Re: [PATCH v4 04/19] rebase (interactive-backend): fix handling of commits that become empty

[Date Prev][Date Next][Thread Prev][Thread Next][Date Index][Thread Index]

 



Hi Elijah

On 13/02/2020 18:54, Elijah Newren wrote:
On Mon, Feb 10, 2020 at 6:27 AM Phillip Wood <phillip.wood123@xxxxxxxxx> wrote:

Hi Elijah

On 16/01/2020 06:14, Elijah Newren via GitGitGadget wrote:
From: Elijah Newren <newren@xxxxxxxxx>

As established in the previous commit and commit b00bf1c9a8dd
(git-rebase: make --allow-empty-message the default, 2018-06-27), the
behavior for rebase with different backends in various edge or corner
cases is often more happenstance than design.  This commit addresses
another such corner case: commits which "become empty".

A careful reader may note that there are two types of commits which would
become empty due to a rebase:

    * [clean cherry-pick] Commits which are clean cherry-picks of upstream
      commits, as determined by `git log --cherry-mark ...`.  Re-applying
      these commits would result in an empty set of changes and a
      duplicative commit message; i.e. these are commits that have
      "already been applied" upstream.

    * [become empty] Commits which are not empty to start, are not clean
      cherry-picks of upstream commits, but which still become empty after
      being rebased.  This happens e.g. when a commit has changes which
      are a strict subset of the changes in an upstream commit, or when
      the changes of a commit can be found spread across or among several
      upstream commits.

Clearly, in both cases the changes in the commit in question are found
upstream already, but the commit message may not be in the latter case.
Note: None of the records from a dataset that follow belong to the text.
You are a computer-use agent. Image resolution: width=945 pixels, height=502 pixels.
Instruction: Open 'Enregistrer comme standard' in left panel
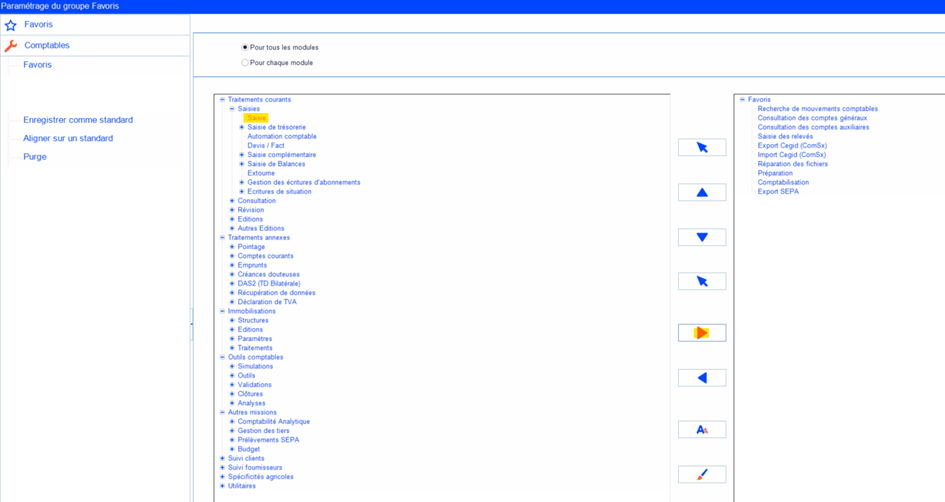point(78,120)
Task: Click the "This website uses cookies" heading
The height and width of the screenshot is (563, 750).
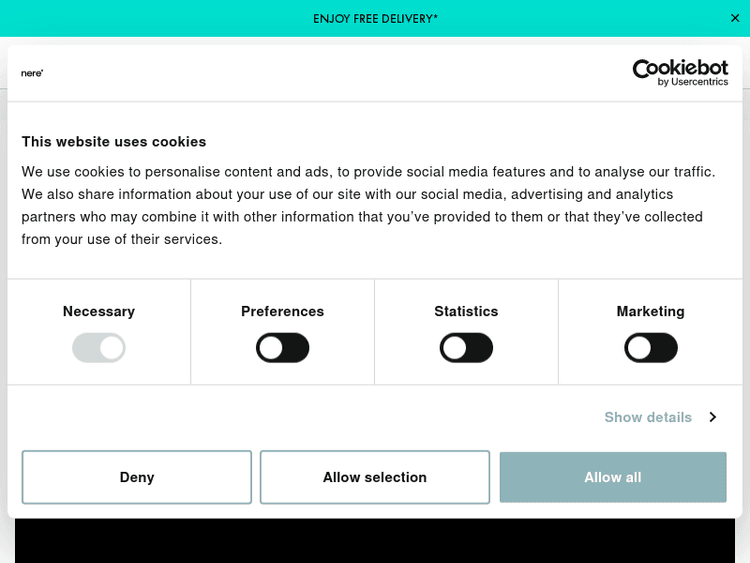Action: pos(114,142)
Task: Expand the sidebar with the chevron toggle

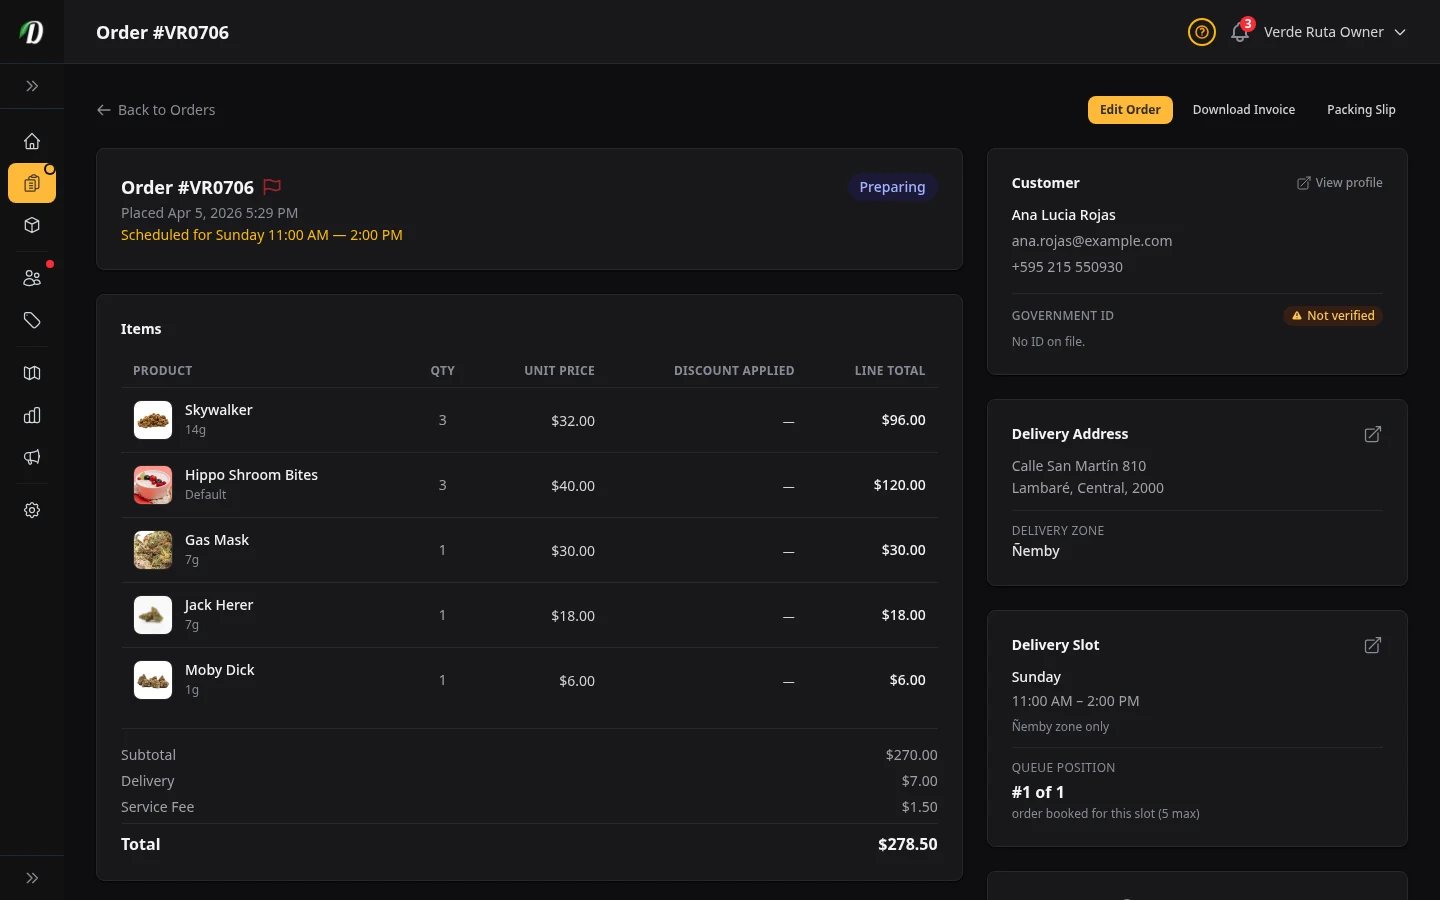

When cherry-mark can determine a commit is already upstream, then
because of how cherry-mark works this means the upstream commit message
was about the *exact* same set of changes.  Thus, the commit messages
can be assumed to be fully interchangeable (and are in fact likely to be
completely identical).  As such, the clean cherry-pick case represents a
case when there is no information to be gained by keeping the extra
commit around.  All rebase types have always dropped these commits, and
no one to my knowledge has ever requested that we do otherwise.

For many of the become empty cases (and likely even most), we will also
be able to drop the commit without loss of information -- but this isn't
quite always the case.  Since these commits represent cases that were
not clean cherry-picks, there is no upstream commit message explaining
the same set of changes.  Projects with good commit message hygiene will
likely have the explanation from our commit message contained within or
spread among the relevant upstream commits, but not all projects run
that way.  As such, the commit message of the commit being rebased may
have reasoning that suggests additional changes that should be made to
adapt to the new base, or it may have information that someone wants to
add as a note to another commit, or perhaps someone even wants to create
an empty commit with the commit message as-is.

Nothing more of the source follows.